Bring on the purple shampoo and heat-protecting creme, fellow transitioner Anthea now has completely silver hair. And she looks much more fabulous in real life than in this crappy picture taken on my phone:

 

In case anyone is getting a bit concerned, I have changed out of the military onesie recently. It’s just that khaki and leopard print is  such a great trans-seasonal combination – one that works well with the gronde.

65 thoughts on “Grey hair transition – a quick update

  1. Gray hair does look good with leopard. Almost good enough for me to go wild and get a coat like that because you look so great – I’m already fully gray/brown/blonde whatever we call this;).

  2. Love your blog. I grew my grey out a few years back. A darling young woman in an upscale shop just yesterday, said that I was stunning.
    I laughed my head off!!! She said that she was looking forward to going grey.

  3. Your hair looks very good as it is. And I am tempted to follow your advice re olive/khaki which used to look terrible on me before I did the grey thing. You are right about the shock after years of dye – but the relief of not scuttling off to get the roots redone every 4 – 6 weeks is huge. (I am also about a 1.5 years in).

  4. I have hair envy Alyson, yours looks fabulous. I’m teetering on the edge of ditching the hair dye Alyson and more tempted now! I’m 60 with very short hair so the transition could be quite swift. It’s getting harder for the (blonde) hairdye to “catch” the grey so its all getting to be a bit of a flaff. I’m just worried I will have that salt and pepper look rather than a striking grey. Dilemma!

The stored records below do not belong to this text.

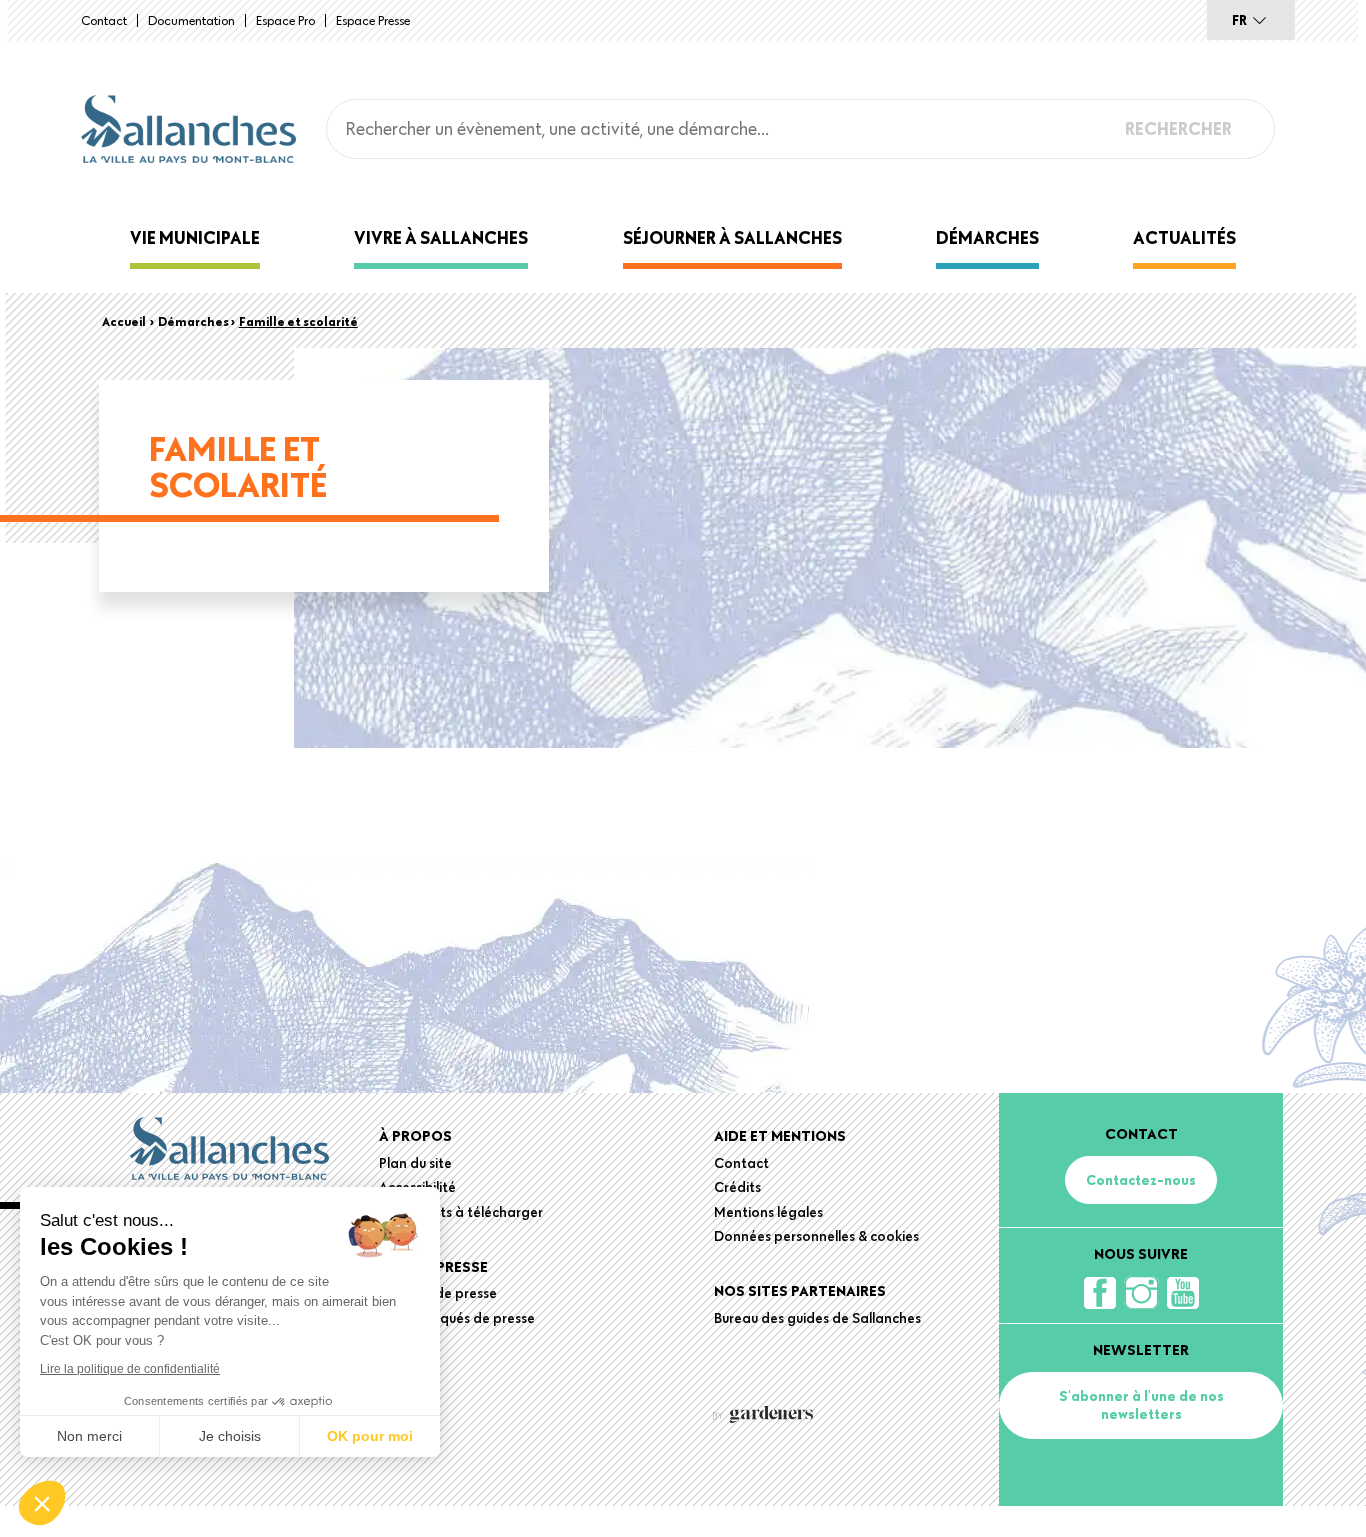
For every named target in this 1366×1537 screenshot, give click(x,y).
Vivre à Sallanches (441, 237)
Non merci (89, 1436)
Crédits (737, 1187)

  5. I’m doing it. And it feels so cool and nonchalant. I see pictures of me with my dyed hair (dark brown), and it looks so harsh! I also see dying hair as part of the feminine tax’ now. The time and energy expended… although I get that it’s a vanity thing: I’m alabaster and was true dark brown, now the grey lights me up. I wonder do blondes, with warmer undertones find it harder? I find I look best in colours that complement the grey, so I would steer well clear of the golden tones in leopard. Anyone else?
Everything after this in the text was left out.